Stavano progettando una spedizione punitiva nei confronti del professionista ne settore di preziosi che dopo 17 anni di estorsioni li ha denunciati. Un vecchio debito di famiglia, un’estorsione che durava da 17 anni, l’organizzazione di un pestaggio anche con l’utilizzo di una pistola. Sono alcuni dei retroscena dell’operazione dei carabinieri della compagnia di Capua coordinati dalla Dda di Napoli che hanno portato all’arresto di 6 fedelissimi del clan Ligato-Lubrano accusati di estorsione tentata e consumata in concorso aggravata dal metodo mafioso. Si tratta di Giovanni Di Gaetano detto Giannino o’ napulitan , 65enne di Pastorano;Luigi Messuri, 54enne di Pastorano; Michele Del Core, 40enne di Capua ma residente a Napoli; Lorenzo Lubrano , 41enne di Piagnataro Maggiore figlio del boss Raffaele Lubrano ucciso in un agguato di camorra nel 2002; Graziano Insidioso, 59enne di Pastorano fermato a Como; Pasquale Veltre, 60enne di Pastorano.

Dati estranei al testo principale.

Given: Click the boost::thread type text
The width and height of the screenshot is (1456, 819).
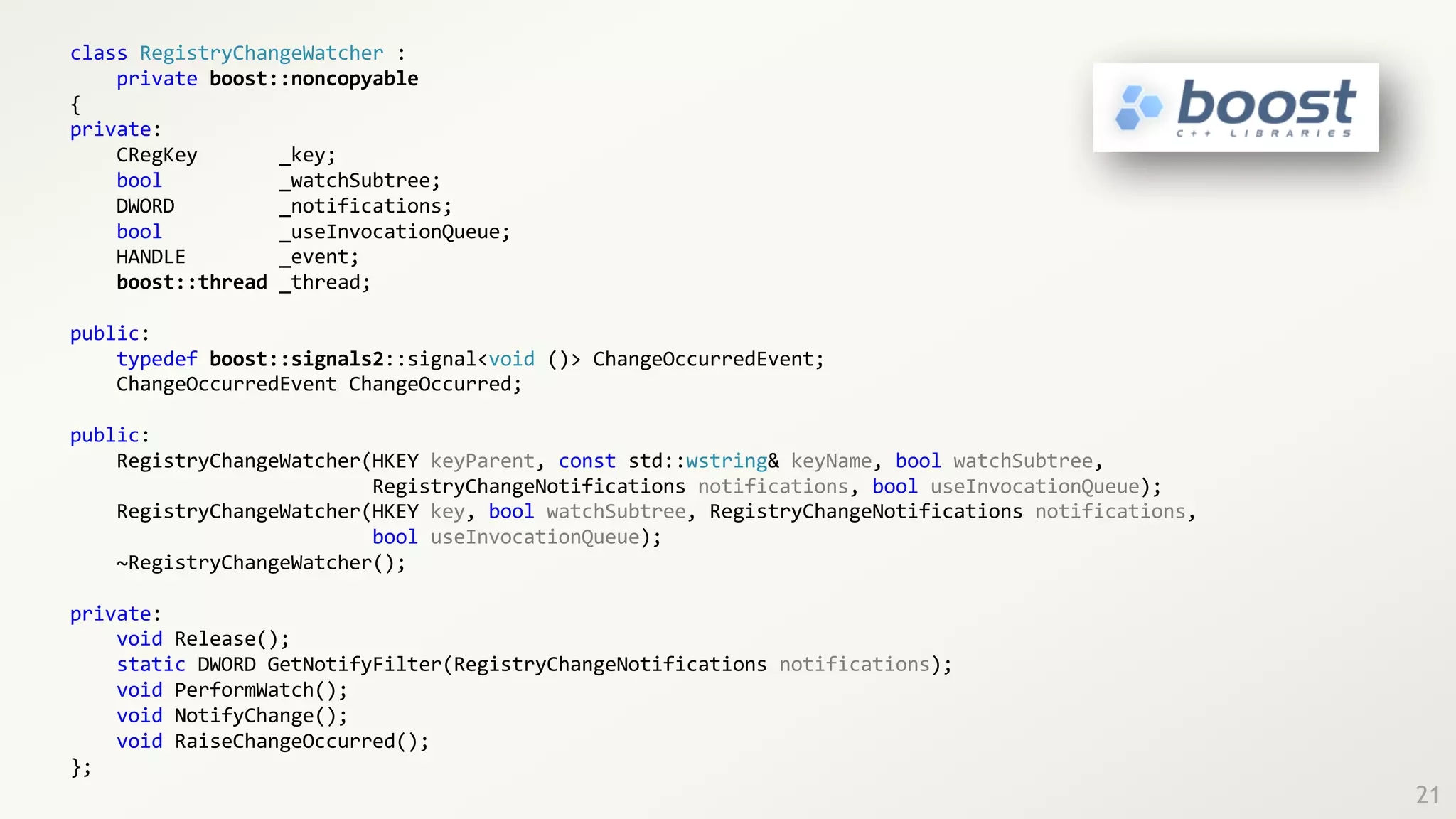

Secondo il sostituto procuratore Maria Laura Lalia Morra della Dda di Napoli, il gruppo avrebbe preso di mira il gioielliere G.B., con due esercizi commerciali a Vitulazio e Pignataro Maggiore per via di un vecchio debito contratto negli anni ‘90 dal padre del professionista con Giovanni Di Gaetano. Si sarebbe poi servito degli ‘amici’ per riscuotere di volta in volta il debito. Il credito vantato da Giannino o’ Napulitan era di 50mila euro e 1 kg di oro. Alla morte del padre, il fedelissimo del clan ha iniziato ad esigere la richiesta estorsiva dal 2008 in poi. Con cadenza mensile tramite il tramite di Graziano Insidioso, Giannino si faceva consegnare denaro e qualche monile.
Il colpo di scena avviene a gennaio del 2025 quando Di Gaetano nell’ennesima riscossione del presunto debito in gioielleria ha preteso un braccialetto di diamanti e un orologio Rolex d’or del valore di 30000 euro. Il professionista stanco di subire ha rifiutato le richieste di Giannino che offeso, dopo aver lanciato il braccialetto e il Rolex sul bancone uscì dal negozio. Dopo pochi giorni si presentò nell’esercizio commerciale di Pignataro Maggiore Lorenzo Lubrano, con vesti da ‘paciere’ cercando di trovare un accordo con il gioielliere intercedendo per l’amico Giannino. Il professionista si rifiutò. Dopo pochi giorni ricevette la visita di Pasquale Veltre che cercò di organizzare un incontro con Di Gaeatano chiarificatore a casa di Giannino. Il rifiuto del gioielliere fu netto.
Il professionista temendo che a seguito dei suoi rifiuti a Di Gaetano potesse capitargli qualcosa di male denunciò l’accaduto ai carabinieri. Ha raccontato ai militari, “io non sapevo all’inizio del debito di mio padre e neppure sapevo di quanto fosse ma sapendo chi era Di Gaetano ho pagato. Nel corso degli anni però mi sono stancato e quando mi ha richiesto il braccialetto e l’orologio ho detto basta”. La vittima avrebbe consegnato al sodalizio criminale oggetti preziosi per un valore complessivo stimato in circa 70.000 euro. Avviate quindi le indagini dalla denuncia della vittima è emerso che Di Gaetano e i suoi amici stessero organizzando un pestaggio anche con l’utilizzo di armi per intimorire il gioielliere, pagare l’affronto subito e convincerlo a pagare di nuovo. Azione ritorsiva che si sarebbe dovuta attuare prima delle festività natalizie, al fine di costringerlo a versare un’ulteriore somma di denaro pari a circa 50.000 euro, oltre a ulteriori preziosi. Piano saltato grazie all’intervento dei carabinieri.
Nel corso dell’attività investigativa a casa di Giovanni Di Gaetano i militari hanno trovato la somma di 6.600, appallottolata in banconote da 50 euro occultata nei cassetti. Invece a casa di Pasquale Veltre, i carabinieri hanno trovato 17 chilogrammi di polvere da sparo, un pugnale con lama di circa 20 centimetri e un tirapugni. Giovanni Di Gaetano, Luigi Messuri, Pasquale Veltre, Michele Del Core, Lorenzo Lubrano sono stati associati presso la casa circondariale di Santa Maria Capua Vetere, mentre Graziano Insidioso è stato associato presso la casa circondariale di Como.